Hem sağlık hem de diğer sektörlerde kadın istihdamı ve yönetim kademesinde kadın varlığı henüz istenen düzeyde değil elbet! Dünyada da durumun böyle olmasını teselli olarak kabul edemeyiz!

Günümüzde hem sağlıkta hem de diğer alanlardaki kadın liderlerin, kadınların yönetim kademesinde daha fazla yer alabilmeleri, toplumsal hayata daha çok katılabilmeleri ve kadın istihdamını artırmak için yoğun bir çaba içinde oldukları görülüyor.

Ayrıca kadın liderlerin çalıştığı alan sağlıkta ise; kadınların sağlıklarını korumaları ve geliştirmeleri konusunda biraz daha hassas oldukları fark edilebiliyor. İşte o isimlerden biri de Allianz Sağlık Genel Müdür Yardımcısı Pınar Oruç Lembet. “İnsanın duygularına dokunacak şekilde karar almaya gayret ediyoruz” sözleri ile cümlelerine başlıyor Pınar Oruç Lembet ve devam ediyor: “Sağlık alanı, insan hayatına verdiği önemle çok heyecan verici. Mevcut görevimde, yaptığımız her işte insana fayda sağlamayı ve hayat konforunu yüksek tutmayı hedefliyoruz”.

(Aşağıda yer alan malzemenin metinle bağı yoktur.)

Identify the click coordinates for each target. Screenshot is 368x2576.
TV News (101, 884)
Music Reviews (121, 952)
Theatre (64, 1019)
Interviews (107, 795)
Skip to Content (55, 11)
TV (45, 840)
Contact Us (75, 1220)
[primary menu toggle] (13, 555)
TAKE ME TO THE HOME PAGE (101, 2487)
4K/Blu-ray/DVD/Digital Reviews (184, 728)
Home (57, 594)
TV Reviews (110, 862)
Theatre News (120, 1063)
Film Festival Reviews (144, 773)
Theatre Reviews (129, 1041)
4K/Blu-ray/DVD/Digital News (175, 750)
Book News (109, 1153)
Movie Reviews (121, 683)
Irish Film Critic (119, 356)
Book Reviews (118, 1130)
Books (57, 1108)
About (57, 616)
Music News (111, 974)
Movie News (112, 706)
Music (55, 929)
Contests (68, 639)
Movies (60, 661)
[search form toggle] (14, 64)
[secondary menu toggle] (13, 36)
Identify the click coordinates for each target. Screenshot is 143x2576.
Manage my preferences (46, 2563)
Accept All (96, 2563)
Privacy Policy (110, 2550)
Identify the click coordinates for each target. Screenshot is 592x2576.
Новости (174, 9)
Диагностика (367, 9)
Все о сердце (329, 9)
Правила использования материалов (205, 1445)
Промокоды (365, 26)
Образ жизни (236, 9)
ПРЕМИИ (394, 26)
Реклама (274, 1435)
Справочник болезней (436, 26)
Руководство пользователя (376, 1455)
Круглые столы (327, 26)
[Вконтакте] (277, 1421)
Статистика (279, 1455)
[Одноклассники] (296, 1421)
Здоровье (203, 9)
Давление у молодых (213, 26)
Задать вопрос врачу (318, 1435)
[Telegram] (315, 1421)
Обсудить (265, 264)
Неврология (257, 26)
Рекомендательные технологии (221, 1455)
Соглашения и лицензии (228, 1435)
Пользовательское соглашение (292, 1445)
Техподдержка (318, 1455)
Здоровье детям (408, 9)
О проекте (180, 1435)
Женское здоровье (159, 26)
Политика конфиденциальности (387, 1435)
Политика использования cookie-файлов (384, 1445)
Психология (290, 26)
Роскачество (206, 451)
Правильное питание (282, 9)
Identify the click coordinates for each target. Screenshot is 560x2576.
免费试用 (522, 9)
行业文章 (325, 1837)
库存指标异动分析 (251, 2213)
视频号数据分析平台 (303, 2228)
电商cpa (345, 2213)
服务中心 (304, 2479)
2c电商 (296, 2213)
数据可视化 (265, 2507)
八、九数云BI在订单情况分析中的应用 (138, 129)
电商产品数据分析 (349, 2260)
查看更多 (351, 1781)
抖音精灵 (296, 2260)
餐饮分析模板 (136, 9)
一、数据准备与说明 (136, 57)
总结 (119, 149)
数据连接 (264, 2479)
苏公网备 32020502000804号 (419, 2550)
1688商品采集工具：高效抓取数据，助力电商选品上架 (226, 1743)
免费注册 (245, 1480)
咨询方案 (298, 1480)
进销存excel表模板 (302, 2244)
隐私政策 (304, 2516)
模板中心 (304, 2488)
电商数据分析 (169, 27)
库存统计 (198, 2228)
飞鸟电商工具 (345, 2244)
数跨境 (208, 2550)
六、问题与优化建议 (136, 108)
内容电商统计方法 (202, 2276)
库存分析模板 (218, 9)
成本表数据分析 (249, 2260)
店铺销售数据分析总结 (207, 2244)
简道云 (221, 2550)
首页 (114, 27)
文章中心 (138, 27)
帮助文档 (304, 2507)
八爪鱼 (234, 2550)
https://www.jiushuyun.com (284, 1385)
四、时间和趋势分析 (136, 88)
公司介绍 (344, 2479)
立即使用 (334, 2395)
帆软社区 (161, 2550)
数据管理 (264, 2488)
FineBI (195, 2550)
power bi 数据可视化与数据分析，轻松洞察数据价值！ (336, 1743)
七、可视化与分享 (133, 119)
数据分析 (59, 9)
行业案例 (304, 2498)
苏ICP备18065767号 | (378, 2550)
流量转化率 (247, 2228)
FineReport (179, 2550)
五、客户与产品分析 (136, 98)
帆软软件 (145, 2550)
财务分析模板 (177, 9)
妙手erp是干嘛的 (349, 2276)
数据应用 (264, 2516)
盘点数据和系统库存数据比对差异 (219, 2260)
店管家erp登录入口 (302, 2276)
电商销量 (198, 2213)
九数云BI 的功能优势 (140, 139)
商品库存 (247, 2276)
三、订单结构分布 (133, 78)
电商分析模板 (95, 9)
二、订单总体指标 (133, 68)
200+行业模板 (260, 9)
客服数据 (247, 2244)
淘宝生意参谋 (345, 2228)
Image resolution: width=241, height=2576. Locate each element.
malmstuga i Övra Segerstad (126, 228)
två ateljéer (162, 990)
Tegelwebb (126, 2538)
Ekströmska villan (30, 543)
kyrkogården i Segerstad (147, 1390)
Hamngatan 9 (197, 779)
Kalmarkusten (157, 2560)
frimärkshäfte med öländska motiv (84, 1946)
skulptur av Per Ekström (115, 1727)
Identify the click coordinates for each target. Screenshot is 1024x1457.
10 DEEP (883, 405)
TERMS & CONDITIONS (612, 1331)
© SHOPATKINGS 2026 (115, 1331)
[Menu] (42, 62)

Kadın olmanın kariyerinde hangi avantajları beraberinde getirdiğini de şu satırlarla paylaşıyor: “Sağlık sektörünün hastane, ilaç ve sigorta gibi farklı alanlarında çalışma fırsatını bulduğum kariyerimde kadın olmak, tam da bu bileşenler sebebiyle avantajlı. Kadınlar ‘anaç’ ruhlarıyla daha korumacı, tedavi edici, duygusal ve yumuşak olabilmeyi başarabiliyorlar. Bu da hizmet sektörünün sağlık gibi önemli bir alanında ürettiğimiz çözümleri hem çok daha kolay bulabilmelerine hem de rol model olarak uygulayabilmelerine olanak sağlıyor.”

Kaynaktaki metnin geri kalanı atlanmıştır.